Directive: Please rewrite the records from the line with "Click the Comment speech bubble button" to the line with "coord(1028,316)", both included, as a Markdown table with the columns Row and Line. Number each row and leave out blank lines.

Exercise data:

____

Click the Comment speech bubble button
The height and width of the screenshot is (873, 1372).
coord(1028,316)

____

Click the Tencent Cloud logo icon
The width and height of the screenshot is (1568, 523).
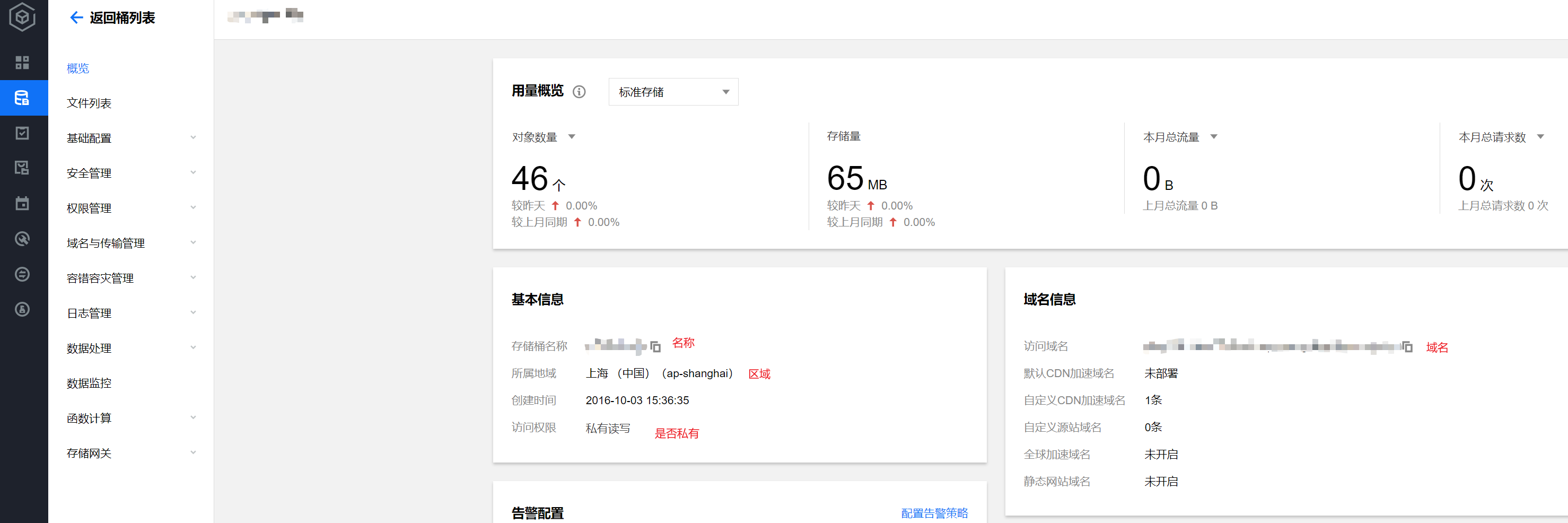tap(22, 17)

____

Solution below:
| Row | Line |
|---|---|
| 1 | Click the Comment speech bubble button |
| 2 | The height and width of the screenshot is (873, 1372). |
| 3 | coord(1028,316) |